"Education is the most powerful weapon you can use to change the world.” - Nelson Mandela.
Today was difficult. I'm a tiny bit stressed out. I received an e-mail today about how much I have to improve my writing skills. I basically didn't get a job that I wanted because I don't know how to write effectively. This stinks because I value communication skills enormously. If this guy doesn't think I can write he should hear me speak to people. I sound even dumber out loud. I decided that it is important to remember that plenty of other qualified applicants were applying and this is an opportunity for growth. Growth. Just yesterday I was saying how much I value these opportunities. It would be awfully hypocritical if I took it back now that I have said opportunity.

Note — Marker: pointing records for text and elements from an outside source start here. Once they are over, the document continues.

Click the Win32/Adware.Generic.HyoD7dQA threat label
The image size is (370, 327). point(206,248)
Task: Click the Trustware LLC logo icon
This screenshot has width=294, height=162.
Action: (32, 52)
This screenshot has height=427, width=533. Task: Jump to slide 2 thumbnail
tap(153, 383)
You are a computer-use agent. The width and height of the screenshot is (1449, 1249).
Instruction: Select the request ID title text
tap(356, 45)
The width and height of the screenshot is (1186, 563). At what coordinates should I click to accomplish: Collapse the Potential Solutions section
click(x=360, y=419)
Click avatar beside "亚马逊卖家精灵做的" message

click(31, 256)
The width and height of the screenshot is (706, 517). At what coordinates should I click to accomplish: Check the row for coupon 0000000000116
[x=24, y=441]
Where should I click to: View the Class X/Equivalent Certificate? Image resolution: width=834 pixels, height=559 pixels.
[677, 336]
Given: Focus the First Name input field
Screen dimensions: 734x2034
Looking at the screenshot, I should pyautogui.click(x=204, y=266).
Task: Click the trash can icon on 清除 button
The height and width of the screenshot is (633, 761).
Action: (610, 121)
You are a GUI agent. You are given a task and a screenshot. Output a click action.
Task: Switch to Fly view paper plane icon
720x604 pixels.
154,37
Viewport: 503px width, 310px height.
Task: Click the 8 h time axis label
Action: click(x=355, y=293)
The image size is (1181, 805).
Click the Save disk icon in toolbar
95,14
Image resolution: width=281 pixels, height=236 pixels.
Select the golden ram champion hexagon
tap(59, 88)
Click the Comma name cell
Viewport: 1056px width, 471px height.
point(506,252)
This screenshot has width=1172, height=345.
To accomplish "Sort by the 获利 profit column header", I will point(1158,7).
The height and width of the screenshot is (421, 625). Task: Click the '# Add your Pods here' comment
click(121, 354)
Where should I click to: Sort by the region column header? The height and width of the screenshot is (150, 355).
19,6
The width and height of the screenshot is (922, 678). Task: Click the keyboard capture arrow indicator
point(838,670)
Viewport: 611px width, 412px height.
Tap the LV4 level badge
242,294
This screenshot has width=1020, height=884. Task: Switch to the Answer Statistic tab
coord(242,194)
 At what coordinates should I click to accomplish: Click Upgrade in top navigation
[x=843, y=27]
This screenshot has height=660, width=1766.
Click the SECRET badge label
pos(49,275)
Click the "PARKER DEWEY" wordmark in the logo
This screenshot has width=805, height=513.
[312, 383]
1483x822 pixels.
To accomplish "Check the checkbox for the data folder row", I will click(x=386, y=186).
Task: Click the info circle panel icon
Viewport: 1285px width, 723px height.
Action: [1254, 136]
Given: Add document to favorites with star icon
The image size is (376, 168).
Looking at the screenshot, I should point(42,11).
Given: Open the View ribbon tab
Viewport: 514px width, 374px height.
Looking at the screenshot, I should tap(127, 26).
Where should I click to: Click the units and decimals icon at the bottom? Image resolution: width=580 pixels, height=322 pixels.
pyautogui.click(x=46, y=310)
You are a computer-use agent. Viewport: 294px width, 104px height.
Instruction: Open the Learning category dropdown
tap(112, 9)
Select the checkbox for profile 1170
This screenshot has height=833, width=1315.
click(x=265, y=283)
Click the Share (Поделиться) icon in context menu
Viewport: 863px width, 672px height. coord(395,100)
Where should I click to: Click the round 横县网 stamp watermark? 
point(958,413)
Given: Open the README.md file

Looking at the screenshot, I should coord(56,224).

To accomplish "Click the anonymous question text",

I'm just worried about it because I'm handing in my orientation application pretty soon. I want SOS so badly. I would be awesome at it. Promise. Hear that boss man...I said awesome. I would be great. It's an amazing opportunity to spend the summer here and work on those speaking skills of mine. It would also be a great way to meet awesome new people and have fun with the freshmen. I just want it so bad. Desire is ridiculously powerful.
In regards to the previous NM quote. I still think using education to stop rape in the Congo is a good idea. Today I'm going to use my education to improve these writing skills of mine. Tomorrow I'm going to use my writing skills to change the world.